How to Jump Off Cliffs (And Create Fearlessly)

Here’s a little background about me. I have an M.A. in biblical studies from one of the top five seminaries in the country (and the numbers separating the top five are thin at best). During my tenure of study, I learned from some of the most highly published and respected Bible scholars and theologians currently in the game. Furthermore, I had opportunities to listen to sermons and guest-lectures from some of the world’s most elite ministers. I assure you that this isn’t a flex, I just want to be sure that you, my dear reader, know where I am coming from when you read this next sentence. Even with this educational and ecumenical background, I can confidently say that the two entities who have had the most profound spiritual impact on my life are, both reformed and recovering, Mike Tyson (the former heavyweight boxing champion) and Steve-O (of Jackass fame). The story of how Mike Tyson came to dramatically affect my spiritual journey is perhaps one for another time (simply know it involves his interview on Joe Rogan’s podcast, a subsequent dream, and a tearful realization in the middle of the night), but for now the focus is on Steve-O and one specific lesson that I’ve learned from him. 

Steve-O’s journey of sobriety is one of the most captivating, awe-inspiring, and motivational tales that I can think of in recent memory, and I would highly suggest that anyone inclined to do so listen to one of his many podcast and talk show appearances, as well as check out his Youtube channel (if for nothing else but his adorable dog, Wendy, who he rescued off the streets of Peru). Most recently, as far as I know, Steve-O appeared on The Nine Club with Chris Roberts to talk about his skateboarding career (some language involved here—it is Steve-O). However, skateboarding took up relatively little of this over two and half hour podcast. Steve-O talks about his school days, his training as a clown, his aforementioned journey of sobriety and recovery, and, what I want to talk about, his “1, 2, 3, Go” method of approaching scary obstacles. 

At about one hour and forty-five minutes in, Steve-O is asked if he has a ritual for doing some of the crazy stunts, that you may or may not be familiar with from Jackass, that he’s done throughout his life and career. Steve-O explains that he simply counts, “1… 2… 3… GO” and that he has never once, and that makes for an impressive catalog of crazy activities, backed out of a stunt when he’s used that method. We’re talking about walking over a pond of alligators with meat hanging from a jockstrap, jumping off of a speeding truck in between two highway overpasses into a thin strip of municipal water, and any other number of stunts involving stilts and fire breathing. All it took was three little numbers and an exclamation to give Steve-O the courage he needed. 

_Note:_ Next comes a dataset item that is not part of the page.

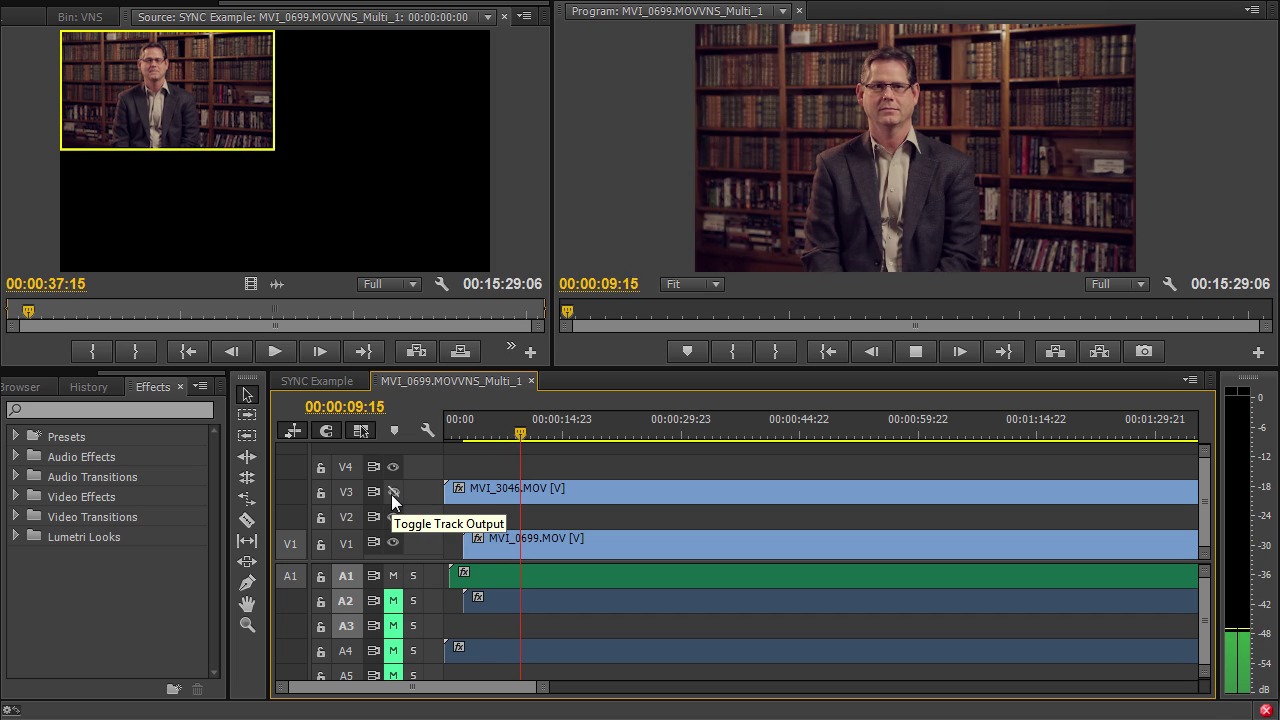Open the History panel tab
This screenshot has height=720, width=1280.
point(88,387)
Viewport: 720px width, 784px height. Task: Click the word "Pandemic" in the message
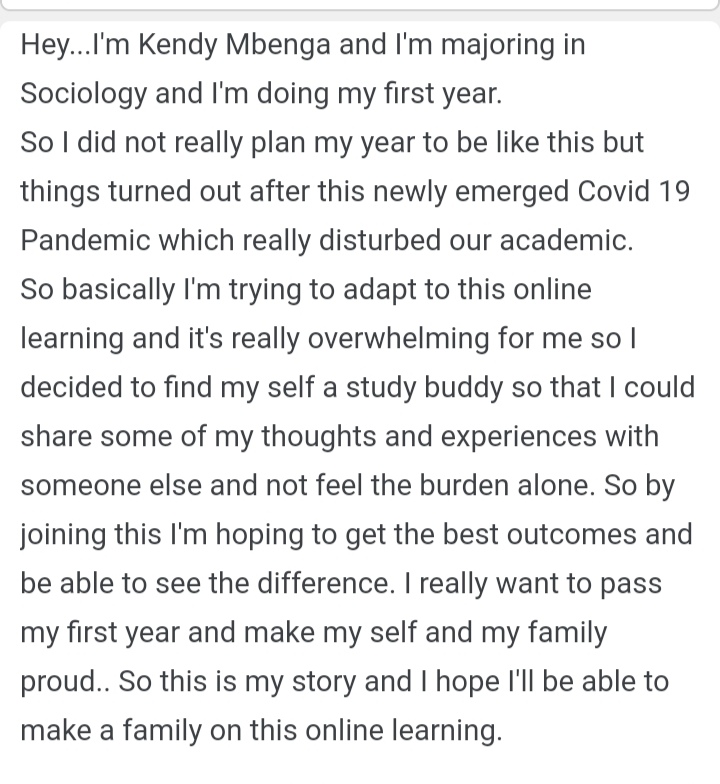[85, 240]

Steve-O then goes on to explain that during his journey of sobriety he would at times have to resort to his tried and true method while tackling some of the harder steps of his program. This is all certainly Steve-O’s story to tell, so I won’t rob him of any more than I already have, but rather, once again, encourage you to check out any of his interviews for the full story (and some great entertainment—again, some language here). Maybe he’ll inspire you as much as he did me. In a more focused sense, his “1… 2… 3… GO” method of approaching things that scare us is surprisingly effective. At the end of his TEDTalk, “Inside the Mind of a Master Procrastinator,” Tim Urban relays the stories of people who have not accomplished the things that they’ve wished to accomplish due to the nature of their procrastination. However, I think it’s not just procrastination alone that stops people from going after their passions and their goals, but rather procrastination bolstered by fear. Fear of failure, fear of ridicule, fear of effort, fear of self; the list of fears that we all have that keep us from chasing our creative endeavors or life goals is probably near endless and unique to each of us. I have the standard fear of failure and fear of effort, but whatever you might be facing is surely as terrible and debilitating as my struggles. 

I invite you to think about something with me for a second. What if the only thing that was stopping us from achieving our goals was simply starting? What if the great barrier between who we are and who we want to be was less of a barrier and more of a hurdle that could easily be stepped over? What if all we had to do was start? Indulge my pedanticism for a second—once you’ve started it’s a hell of a lot more difficult to stop than if you never started at all. When Steve-O was going to jump off of a speeding truck to the narrow waters below, with certain concrete death on either side, he wasn’t going to jump unless he just jumped. And so, when faced with cowardice or stuntman glory, Steve-O counted.